Top says: 27976 netdata 20 0 18252 904 732 R 99.7 0.0 458:45.00 /usr/bin/chronyc -n tracking

chrony-3.1-2.el7.centos.x86_64

Not sure if this is proper issue to report to, but since support is new, I might as well :)

ktsaou commented 7 years ago

@nocturo this seems like a bug in chronyc. I suggest to disable chrony monitoring at netdata in the mean time.

@l2isbad I think of disabling this plugin by default. I really don't like this happening. What do you think?

@nocturo make sure your centos is updated. If it is, we should really disable chrony in netdata by default.

ilyam8 commented 7 years ago

Sounds reasonable. What about to change update_every? @nocturo please change the update_every to 10 and see if the problem remains.

ktsaou commented 7 years ago

What about to change update_every? @nocturo please change the update_every to 10 and see if the problem remains.

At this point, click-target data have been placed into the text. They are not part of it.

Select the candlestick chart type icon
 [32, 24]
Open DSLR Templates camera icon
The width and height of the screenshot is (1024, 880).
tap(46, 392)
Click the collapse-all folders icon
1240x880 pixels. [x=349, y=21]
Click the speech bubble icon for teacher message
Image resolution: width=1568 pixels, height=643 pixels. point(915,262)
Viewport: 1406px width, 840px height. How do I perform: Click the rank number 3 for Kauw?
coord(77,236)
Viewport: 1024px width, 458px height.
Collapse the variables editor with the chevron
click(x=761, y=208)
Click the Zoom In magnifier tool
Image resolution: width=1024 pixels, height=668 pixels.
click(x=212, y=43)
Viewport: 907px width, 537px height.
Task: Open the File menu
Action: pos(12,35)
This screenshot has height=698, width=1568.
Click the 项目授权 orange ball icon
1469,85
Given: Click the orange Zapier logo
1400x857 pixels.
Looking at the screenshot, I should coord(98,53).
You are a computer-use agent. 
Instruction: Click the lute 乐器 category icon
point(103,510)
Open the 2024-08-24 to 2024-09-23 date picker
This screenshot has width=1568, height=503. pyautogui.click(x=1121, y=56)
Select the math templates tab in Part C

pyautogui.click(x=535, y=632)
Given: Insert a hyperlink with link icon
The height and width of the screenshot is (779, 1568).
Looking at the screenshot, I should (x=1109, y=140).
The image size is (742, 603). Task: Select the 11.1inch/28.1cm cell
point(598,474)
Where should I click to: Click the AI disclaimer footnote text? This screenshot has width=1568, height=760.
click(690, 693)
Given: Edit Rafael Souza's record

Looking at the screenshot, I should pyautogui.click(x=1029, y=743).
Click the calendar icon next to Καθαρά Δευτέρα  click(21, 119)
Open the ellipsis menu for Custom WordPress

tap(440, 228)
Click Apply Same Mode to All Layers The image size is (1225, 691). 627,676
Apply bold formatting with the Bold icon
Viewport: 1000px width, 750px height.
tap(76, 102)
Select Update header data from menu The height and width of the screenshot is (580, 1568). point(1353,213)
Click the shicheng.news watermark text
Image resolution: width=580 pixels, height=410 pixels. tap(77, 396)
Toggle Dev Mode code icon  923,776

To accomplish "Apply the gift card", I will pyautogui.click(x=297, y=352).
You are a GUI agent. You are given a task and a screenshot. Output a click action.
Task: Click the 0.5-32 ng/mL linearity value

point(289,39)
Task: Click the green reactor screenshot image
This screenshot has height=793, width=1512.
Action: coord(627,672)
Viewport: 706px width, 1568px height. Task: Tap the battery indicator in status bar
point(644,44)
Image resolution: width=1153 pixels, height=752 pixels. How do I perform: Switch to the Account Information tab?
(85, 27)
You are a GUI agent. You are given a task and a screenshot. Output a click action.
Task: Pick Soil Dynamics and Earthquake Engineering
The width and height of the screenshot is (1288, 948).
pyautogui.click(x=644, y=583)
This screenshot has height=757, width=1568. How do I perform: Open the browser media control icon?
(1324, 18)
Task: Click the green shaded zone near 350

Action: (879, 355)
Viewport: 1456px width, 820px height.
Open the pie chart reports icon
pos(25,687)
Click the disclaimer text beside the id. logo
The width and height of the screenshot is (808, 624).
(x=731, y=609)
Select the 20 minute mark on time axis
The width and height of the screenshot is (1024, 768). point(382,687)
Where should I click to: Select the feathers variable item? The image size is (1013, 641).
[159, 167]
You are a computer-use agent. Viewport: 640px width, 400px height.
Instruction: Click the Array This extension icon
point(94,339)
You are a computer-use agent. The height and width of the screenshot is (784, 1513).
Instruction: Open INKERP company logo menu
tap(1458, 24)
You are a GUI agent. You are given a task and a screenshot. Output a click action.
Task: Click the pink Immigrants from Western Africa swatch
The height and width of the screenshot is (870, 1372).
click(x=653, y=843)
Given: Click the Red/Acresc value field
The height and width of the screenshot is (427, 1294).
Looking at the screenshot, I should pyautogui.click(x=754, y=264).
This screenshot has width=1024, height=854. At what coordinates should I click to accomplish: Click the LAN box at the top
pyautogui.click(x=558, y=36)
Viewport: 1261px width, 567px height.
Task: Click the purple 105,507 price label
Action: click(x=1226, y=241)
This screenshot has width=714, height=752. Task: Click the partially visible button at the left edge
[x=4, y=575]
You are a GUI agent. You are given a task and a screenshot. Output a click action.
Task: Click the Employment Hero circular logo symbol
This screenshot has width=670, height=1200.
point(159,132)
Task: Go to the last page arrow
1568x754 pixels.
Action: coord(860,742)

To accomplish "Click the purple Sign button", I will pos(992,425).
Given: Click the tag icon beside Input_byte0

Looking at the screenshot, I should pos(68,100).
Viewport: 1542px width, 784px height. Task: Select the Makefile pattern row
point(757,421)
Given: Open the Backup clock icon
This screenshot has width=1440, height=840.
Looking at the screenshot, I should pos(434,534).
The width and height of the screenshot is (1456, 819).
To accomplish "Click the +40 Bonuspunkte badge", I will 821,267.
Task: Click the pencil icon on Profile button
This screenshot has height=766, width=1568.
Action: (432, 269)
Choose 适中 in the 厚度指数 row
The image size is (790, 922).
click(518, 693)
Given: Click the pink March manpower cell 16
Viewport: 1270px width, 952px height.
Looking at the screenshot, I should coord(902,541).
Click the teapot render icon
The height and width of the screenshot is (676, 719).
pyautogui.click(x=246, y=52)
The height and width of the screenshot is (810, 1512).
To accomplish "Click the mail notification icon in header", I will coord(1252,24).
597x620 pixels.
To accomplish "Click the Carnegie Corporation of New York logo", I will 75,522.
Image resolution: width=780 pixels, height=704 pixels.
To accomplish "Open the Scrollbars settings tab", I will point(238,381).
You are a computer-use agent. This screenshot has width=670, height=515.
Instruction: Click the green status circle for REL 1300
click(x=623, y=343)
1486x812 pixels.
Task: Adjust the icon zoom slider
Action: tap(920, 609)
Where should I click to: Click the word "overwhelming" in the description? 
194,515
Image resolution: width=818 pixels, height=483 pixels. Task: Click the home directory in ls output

hm... I think EINVAL will not be fixed by that. There is a faulty socket setup at chrony. From man select:

EINVAL nfds is negative or exceeds the RLIMIT_NOFILE resource limit (see getrlimit(2)).

man getrlimit says:

       RLIMIT_NOFILE
              Specifies a value one greater than the maximum file descriptor number that can be opened by this process.
              Attempts (open(2), pipe(2), dup(2), etc.)  to exceed this limit yield the error  EMFILE.   (Historically,
              this limit was named RLIMIT_OFILE on BSD.)

So, either chronyc passes a negative nfds, or it opens so many files that exceeds its resource limits (1024 files per process on most systems).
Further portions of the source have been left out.